Selected passage ->
It wasn't B's job to tell A anything.

MistyCloud · 28/11/2019 19:11

I have got a feeling that even if B DID tell A about the job, and then B went on to get it, A would still be angry she didn't get it, and pissed off with B.

Wolfff · 28/11/2019 19:14

As B is a 'friend' it is a bit snaky. I have told colleagues/friends at work about jobs that came up in the past, even if we're in competition. May the best candidate win.

Hopefloatsaway · 28/11/2019 19:16

If B knew A would have really wanted to apply for this job but didn’t tell her to increase her own chances then yes it’s not on
Ha ha, is that you A?
Meanwhile back in the real world....

PrincessHoneysuckle · 28/11/2019 19:18

Definitely 🐍🐍🐍🐍

AlexaAmbidextra · 28/11/2019 19:18

Well that's a shame for 'A' and it does seem a tad underhand,

Why underhand? Presumably it was advertised somewhere where A could have seen it had she bothered to look.

PlumsGalore · 28/11/2019 19:18

Why didn’t A know about the job? She wasn’t actively looking or the job was hidden from her?

If he didn’t see it through apathy, tough shit, if it wasn’t advertised then it wasn’t Bs fault but was unfair.

Problems to work on ->
**A.** In the forum thread, what does Wolfff say they have told colleagues/friends at work about in the past?
**B.** Transcribe the part of the forum thread that begins with the words containing "Why underhand? Presumably" and ends with "but was unfair.".

Collected material ->
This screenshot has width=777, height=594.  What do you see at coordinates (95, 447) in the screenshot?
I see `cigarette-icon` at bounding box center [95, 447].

Solutions to the tasks ->
**A.** Jobs that came up, even when they were in competition.

**B.**
Why underhand? Presumably it was advertised somewhere where A could have seen it had she bothered to look.

PlumsGalore · 28/11/2019 19:18

Why didn’t A know about the job? She wasn’t actively looking or the job was hidden from her?

If he didn’t see it through apathy, tough shit, if it wasn’t advertised then it wasn’t Bs fault but was unfair.